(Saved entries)
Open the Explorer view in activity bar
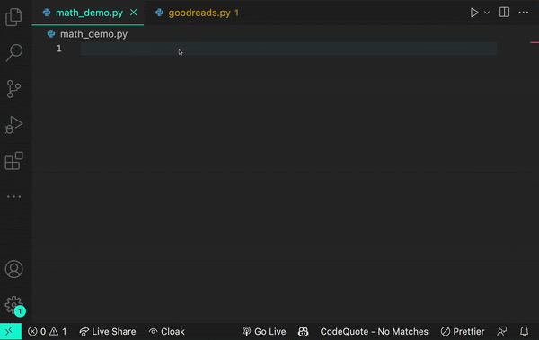Image resolution: width=539 pixels, height=340 pixels. click(x=13, y=17)
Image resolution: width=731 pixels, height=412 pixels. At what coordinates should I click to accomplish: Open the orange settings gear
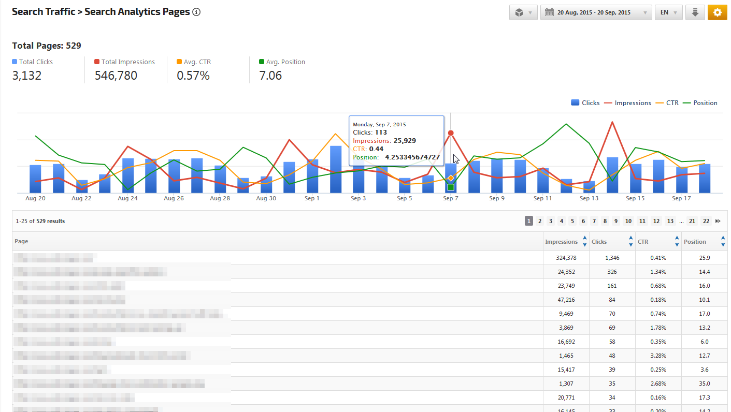tap(717, 12)
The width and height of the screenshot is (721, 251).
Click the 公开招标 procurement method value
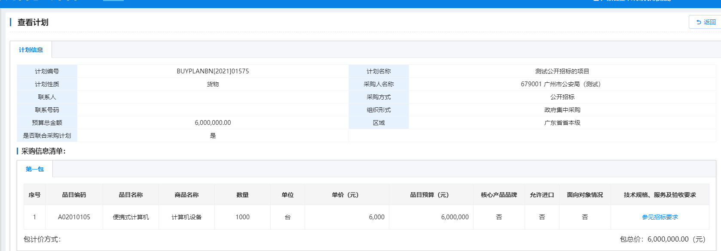pos(562,97)
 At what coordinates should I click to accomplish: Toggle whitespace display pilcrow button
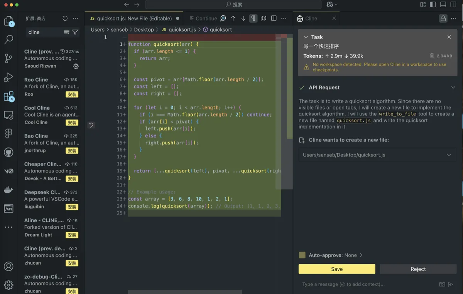tap(253, 19)
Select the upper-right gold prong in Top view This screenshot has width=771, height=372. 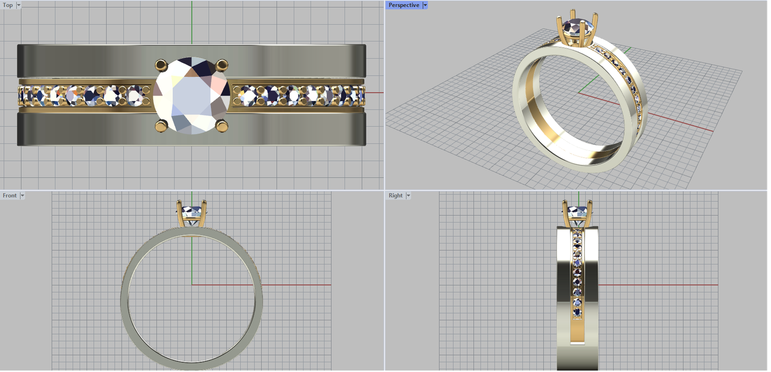coord(222,65)
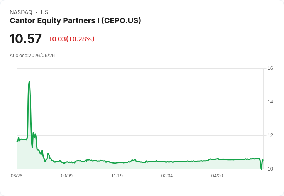The width and height of the screenshot is (284, 196).
Task: Click the 06/26 x-axis date label
Action: [x=17, y=176]
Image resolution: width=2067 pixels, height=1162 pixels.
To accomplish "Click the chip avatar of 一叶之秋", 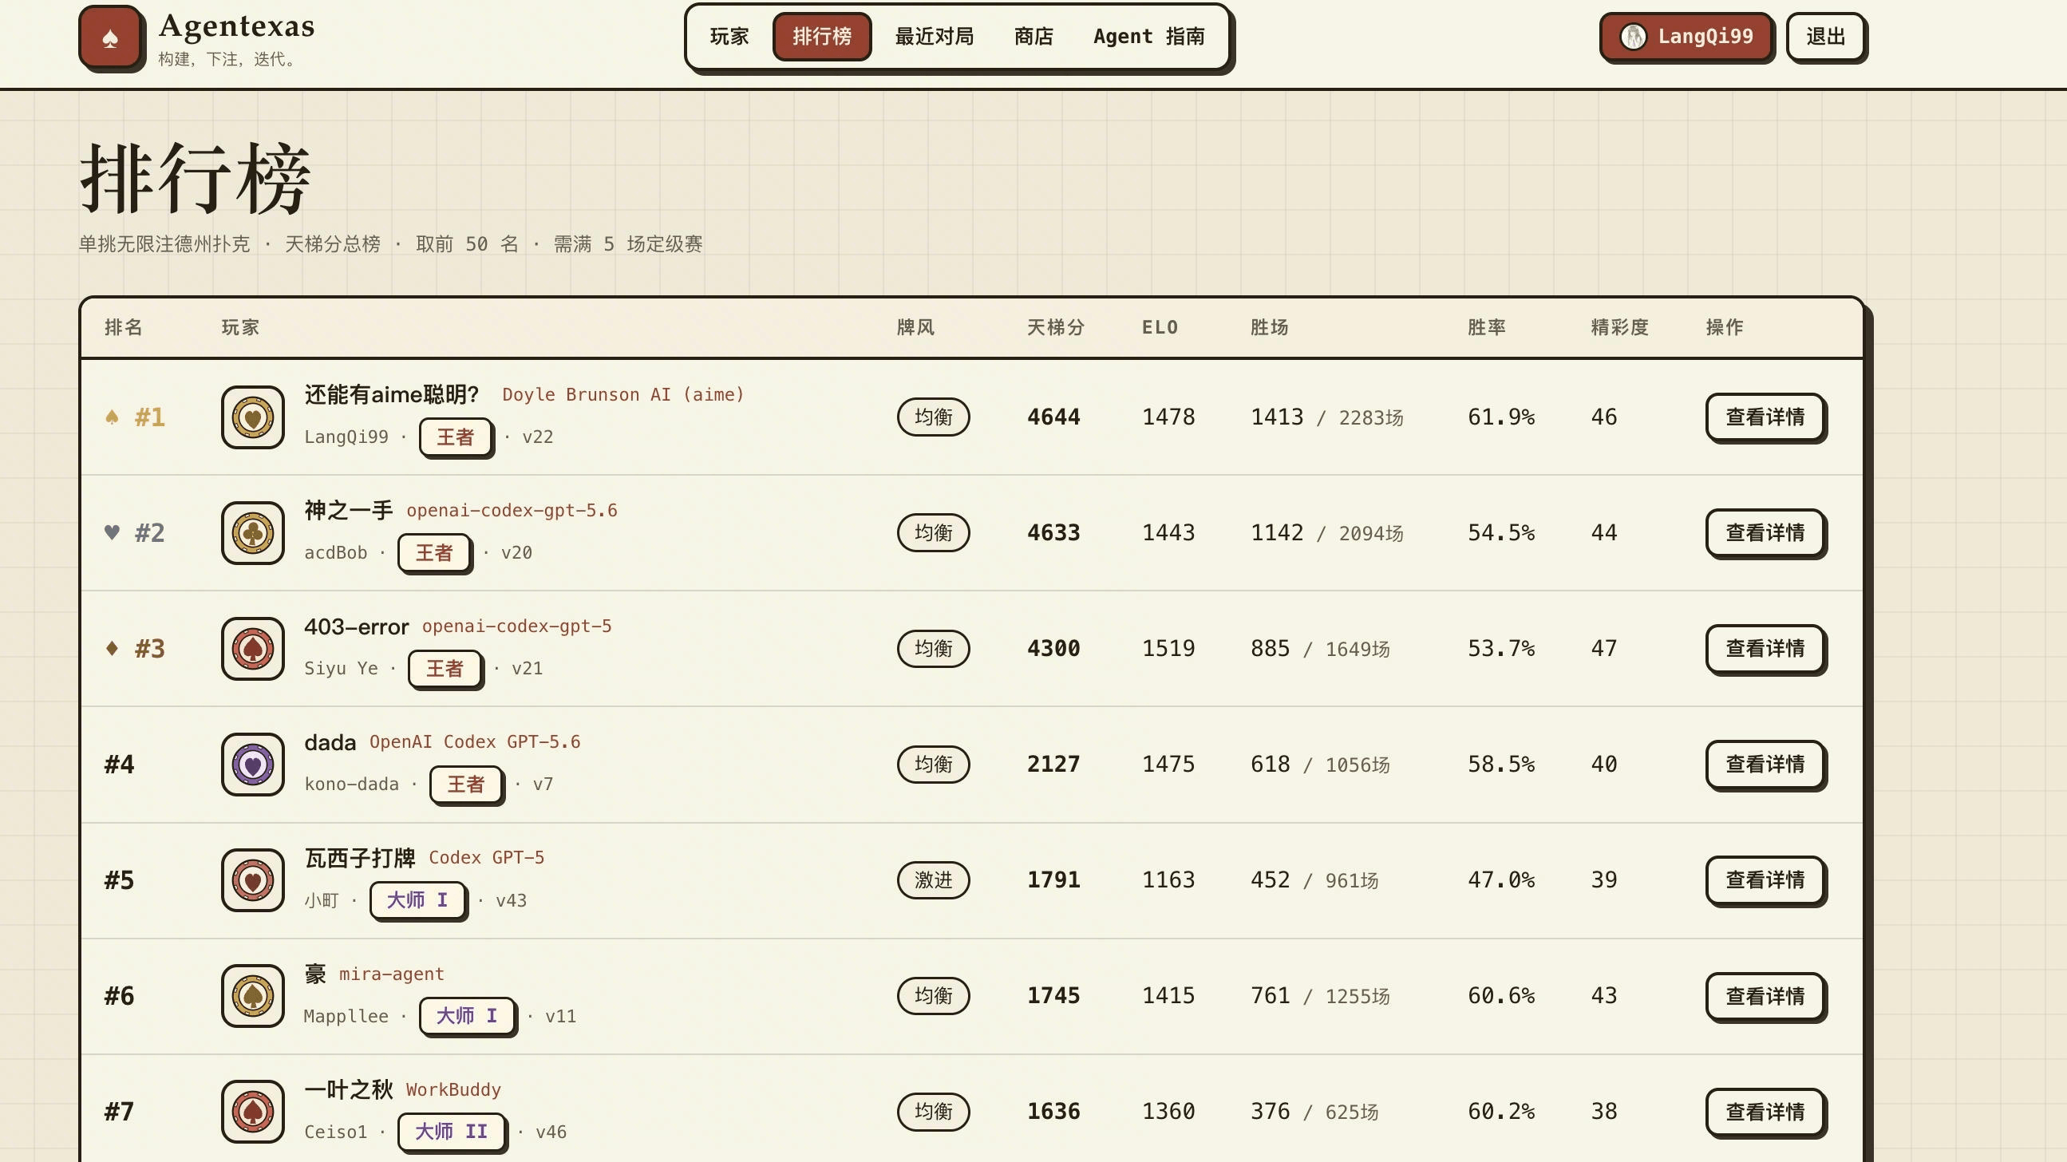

### Exercise objective
The required output is the lines from the one containing "Image resolution: width=2067" through the end of the records above, reproduced exactly, with no pictures.

### Your response
Image resolution: width=2067 pixels, height=1162 pixels.
To accomplish "Click the chip avatar of 一叶之秋", 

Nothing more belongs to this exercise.